Retraites : après les critiques du Conseil d'État, les médecins libéraux maintiennent la pression

Par
Publié le 27/01/2020
Article réservé aux abonnés

Crédit photo : S. Toubon

La ministre de la Santé Agnès Buzyn aurait « préféré un autre avis du Conseil d'État » sur la réforme des retraites et espère que le gouvernement pourra « convaincre » le Conseil constitutionnel qu'il s'agit bien d'un système « universel et équitable », a-t-elle dit dimanche au Grand Jury de RTL/Le Figaro/LCI.

Saisie le 3 janvier, la plus haute juridiction administrative française a vertement critiqué vendredi le choix de recourir à 29 ordonnances, ce qui « fait perdre la visibilité d'ensemble » et a pointé des projections financières « lacunaires ». 

Au fur et à mesure

« Je comprends la frustration du Conseil d'État de ne pas avoir l'entièreté des mesures. Pour autant, c'est un choix assumé du gouvernement que d'écrire au fur et à mesure que les concertations aboutissent », a déclaré la ministre. Pour Agnès Buzyn, le futur système sera bien universel car « nous sommes tous traités à la même enseigne dans la même caisse » mais aussi équitable car « il prend en compte certaines différences dans les métiers ». 

Dans son avis, le Conseil d'État souligne au contraire que l'objectif selon lequel « chaque euro cotisé ouvre les mêmes droits pour tous » reflète imparfaitement la complexité et la diversité des règles de cotisation ou d'ouverture de droits définies par le projet de loi. La juridiction remet aussi en question la formulation de « régime universel de retraite », soulignant qu'il s'agit plutôt d'un « système universel par points » à l'intérieur duquel coexistent plusieurs régimes (salariés , fonctionnaires, marins, etc.). 

Le SML veut doper l'ASV

C'est dans ce contexte d'instabilité juridique du projet de loi que les syndicats de praticiens libéraux maintiennent la pression sur le gouvernement.

Alors que le secrétaire d'État chargé des retraites s'emploie, ce lundi dans nos colonnes, à rassurer la profession médicale sur plusieurs sujets (avenir de la CARMF, création d'un étage complémentaire de retraite, fléchage des réserves, etc.), le SML réclame une « majoration de l'abondement de l'assurance-maladie » sur le régime ASV pour tous les praticiens libéraux conventionnés « sans exception, en secteur I et secteur II ». Pour la centrale du Dr Philippe Vermesch, cette prise en charge accrue des cotisations sociales par la Sécu permettrait de donner un « coup de pouce à l'attractivité de la profession ». 

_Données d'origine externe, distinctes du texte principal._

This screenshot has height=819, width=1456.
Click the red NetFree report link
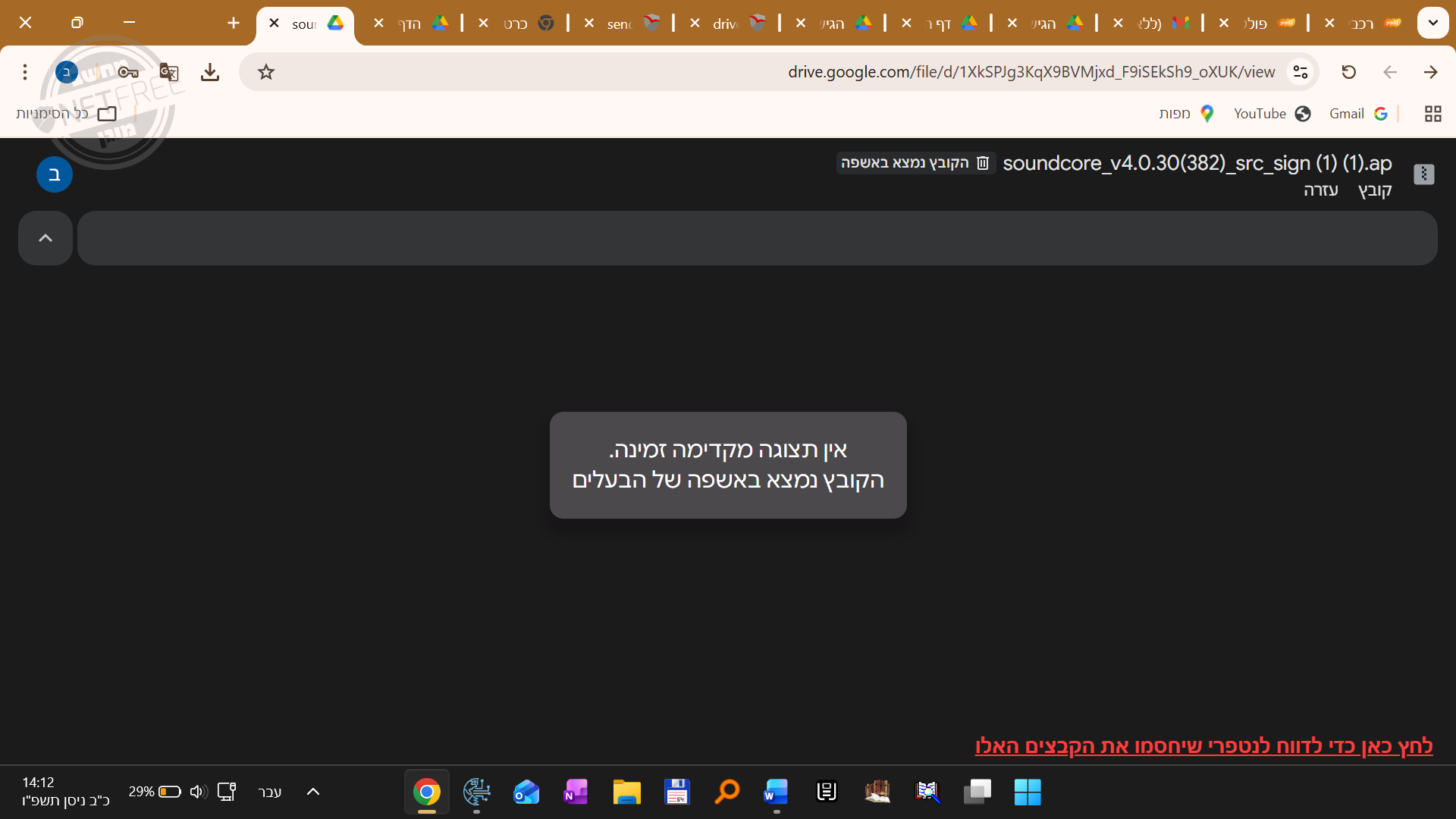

De son côté, MG France prend acte que le projet de loi intègre plusieurs éléments attendus (maintien des avantages de l'ASV, conservation de plusieurs missions de la CARMF et des réserves…) mais affiche son inquiétude sur les « taux et assiettes de cotisations », les « niveaux de pension » ou la gouvernance. Le syndicat demande à tous les généralistes « de se tenir prêts à agir si les questions soulevées ne recevaient pas de réponses positives ».

Vers un étage supérieur

La CSMF entend pour sa part « rétablir certains faits » face à la « mauvaise foi ». « Non, vous n’allez pas cotiser plus ! », souligne la centrale de Jean-Paul Ortiz qui rappelle que le taux de cotisation moyen des médecins va baisser à 28,12 % (jusqu’à 40 000 euros de revenus) puis à 12,94 % (entre 40 000 et 120 000 euros). Le risque identifié porte clairement sur la baisse de pension. D'où l’idée exprimée d'un régime complémentaire obligatoire par répartition provisionné, en maintenant le niveau actuel de cotisations à l’identique. « L’objectif est de maintenir notre niveau actuel de cotisations pour maintenir notre niveau actuel de prestations », résume la CSMF. Dans nos colonnes, le secrétaire d'État aux retraites a répondu ce lundi qu'il était « ouvert » sur la création d'un étage complémentaire supérieur. 

Enfin, plusieurs syndicats de libéraux réunis sous la bannière du collectif SOS Retraites (dont la FMF et l'UFML) ont intensifié leur mobilisation sur les réseaux sociaux dans la perspective du mouvement de grève le 3 février. Plusieurs dizaines de vidéos de soignants de terrain, reprenant le mot d'ordre #devissetaplaque dénoncent l'étatisation du système de retraite. Une manifestation nationale est prévue à Paris.